Dark Shadows: Review: Big Finish Audio 39: Curtain Call

39_curtaincall_cover_largeStarring, Nancy Barrett and Peter Brooke, with Sheila Staefel, Greg Patmore, Jade Sowersby, James Lawrence, Barra Collins, John Chancer, Alan Flanagan, Michael Shon, and Joe Johnsey

Written by David Lemon, Directed by David Darlington and Joseph Lidster

In which restless Leticia Faye Collins (Barrett), who fits into New York City’s high society like a proverbial square peg, is tempted back onto the stage by charismatic showman Joshua King (Brooke). For her, it’s a return to a lifestyle she thought gone forever – but does new friend have a more sinister agenda in mind…?

By the time it reached the 1840 Flashback, Dark Shadows was running out of steam, with yet another journey into the past, populated by characters seemingly rehashed from previous storylines. While some interesting ideas and concepts were introduced, few were used to their full potential. For example, Leticia Faye – a Cockney mentalist with an affinity for the stage – seemed designed to evoke memories of psychic showgirl Pansy Faye from the 1897 Flashback, down to the same surname and profession. But appearing in only 21 episodes, she was given little chance for genuine development.

*****

• **Actions to take**
1. Who wrote the audio drama covered in the Curtain Call review?
2. Using the Curtain Call review, explain why Leticia Faye was given little chance for genuine development on the television series.
3. Extend the Curtain Call review from its final sentence.
The listing that comes next has no connection to the Curtain Call review.

• **Dataset extract**
*****

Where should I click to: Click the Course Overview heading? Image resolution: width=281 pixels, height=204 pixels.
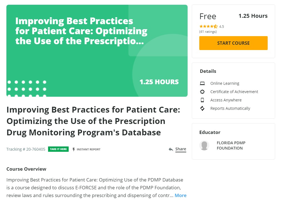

*****

• **Task responses**
1. David Lemon wrote it.

2. She appeared in only 21 episodes of Dark Shadows. That left her little room for genuine development.

3.
Set seventeen years after Leticia’s introduction, Curtain Call has the former music hall mentalist happily married to Desmond Collins and living in New York City, where her attempts to blend into polite society fail spectacularly. Small wonder, then, that when business calls her husband away for weeks at a time, Leticia frequents the Bowery (where she feels more at home than in the large, empty house they share with an imposing housekeeper). There, she crosses paths with Joshua King, a radical whose rabble-rousing rhetoric seems somehow connected to the resurgence of Leticia’s abilities. Long-dormant, her painful visions have returned – dreams of a disturbing, technologically-advanced future ruled by someone she’d hoped to never see again…

While the actors’ efforts are up to the usual high caliber that we’ve come to expect from Big Finish – with the possible exception of the chap who’s seemingly channeling Moe the bartender from The Simpsons – the story itself feels a bit slight compared to the recent spate of heavyweight entries in this range. (Not that every story has to be an epic, mind – but aside from evidently setting up the Big Bad for the 2014 Dark Shadows audios, this entry feels a tad disposable.)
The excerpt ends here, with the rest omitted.